Indeed, robots have been used in a number of settings during this crisis: to measure the vitals of ICU patients, to bring food to quarantined people at a hotel, and to transport test samples via drones to laboratories. It is perhaps unlikely that robots and autonomous workers will render all of the essential human workers of today’s crisis redundant. And indeed many of the robots being employed are being controlled remotely by human workers. But the increasing use of such robots today might signal the acceleration of the trend toward widespread automation of jobs that we have watched over the last decade. After the crisis ends, “essential” work might be reclassified as automated work.
But a third scenario that might emerge from the crisis is a new respect—and increased compensation—for the workers who perform these kinds of “dirty jobs.” We have already witnessed protests, strikes, petitions, walk-outs and other forms of labor collective action during this crisis. Worker protests have erupted at Shipt, Instacart, Uber, Amazon, Walmart, McDonald’s and Whole Foods. These protests have, at the very least, drawn attention to the hazardous conditions and poor pay of these now-“essential” workers.
And this collective action is more organized than labor activism of the last few decades. The site coworker.org, which allows workers to start and organize petition campaigns, has seen the number of such petitions dramatically increase to more than 100 a week. Indeed technology and social media is providing a platform for workers to coordinate their protests across different industries. To what degree will technologically-organized collective action remain a feature of the post-COVID-19 labor landscape? While nothing like the number of workers who engaged in strikes in the 1950s or the 1970s, at the height of the labor movement, the number of strikes by U.S. workers in the last year has been markedly higher than over the past 20 years.
One outcome of this crisis could be that these hitherto low-wage workers receive higher pay and better benefits. Neil Bradley, executive vice president and chief policy officer of the U.S. Chamber of Commerce, concedes that the experiences of essential workers during the COVID-19 crisis indicates that “we are going to have to have this discussion about what types of benefit-support programs are available for a whole host of workers.”

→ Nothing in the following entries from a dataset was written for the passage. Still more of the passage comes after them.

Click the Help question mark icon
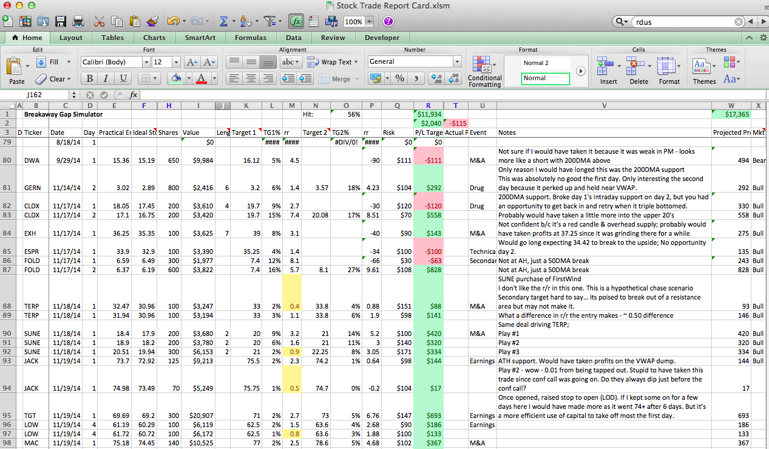Image resolution: width=769 pixels, height=449 pixels. coord(388,21)

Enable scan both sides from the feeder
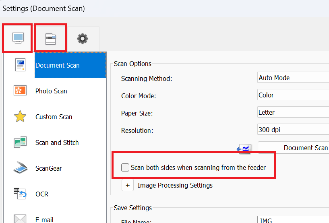tap(125, 167)
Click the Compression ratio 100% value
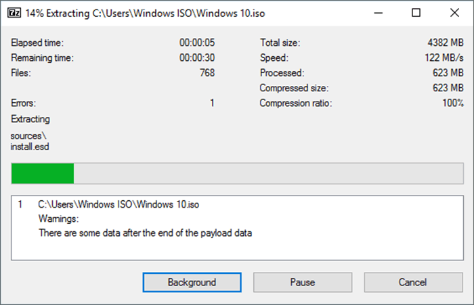The image size is (474, 305). tap(452, 103)
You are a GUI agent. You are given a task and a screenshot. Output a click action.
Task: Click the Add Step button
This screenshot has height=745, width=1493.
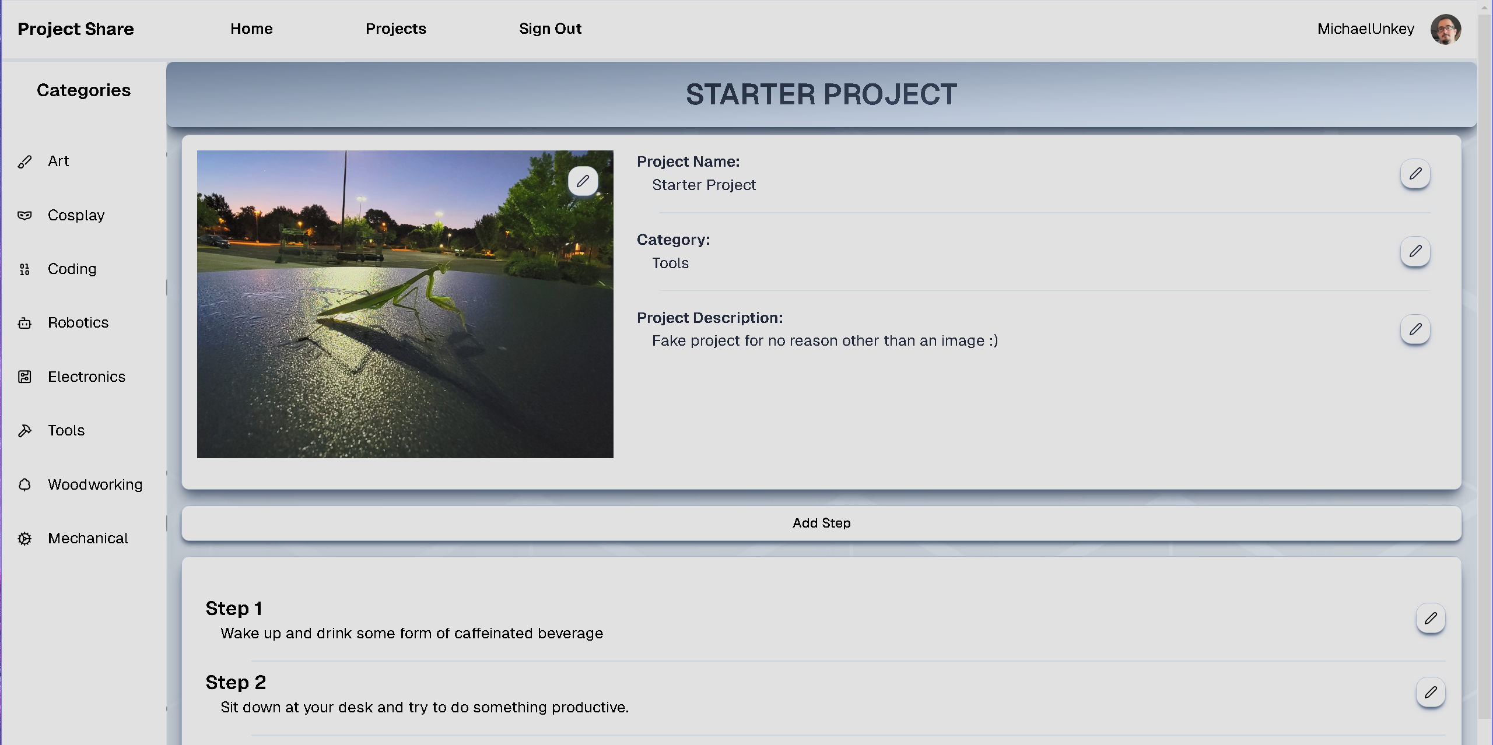[823, 522]
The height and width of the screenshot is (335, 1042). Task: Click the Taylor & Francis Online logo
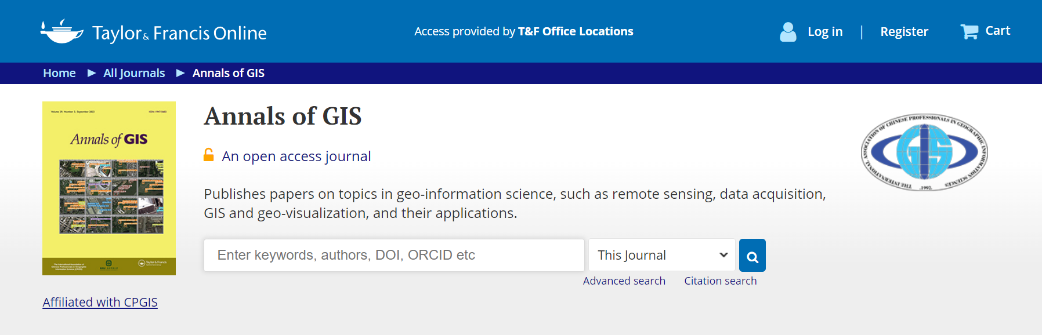click(x=154, y=32)
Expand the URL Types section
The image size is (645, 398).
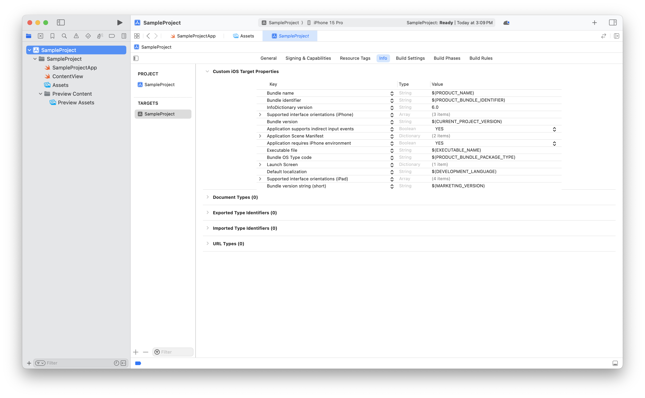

Kroger offered a $2/hr bonus “hero pay” to their employees. (Although it appears that Kroger is now ending this program.) Workers might continue to press their demands even after the crisis has abated, saying that they have demonstrated how essential their labor was, and that they should continue to be compensated accordingly. As the Kroger action demonstrates, however, companies many not be so willing to increase worker pay, especially for those who have engaged in work stoppages and other protests.
Amazon notoriously fired employees, including warehouse workers, who publicly criticized safety and working conditions at its warehouses. A prominent VP at Amazon resigned in protest and in solidarity with these employees. We may be witnessing the opening salvos of further labor-management conflicts of a kind the U.S. has not witnessed for over forty years, which might signal a resurgence of union activism.
The overarching question—the answer to which will determine which of these scenarios comes to pass—is how “essential” will essential workers be after the COVID-19 crisis?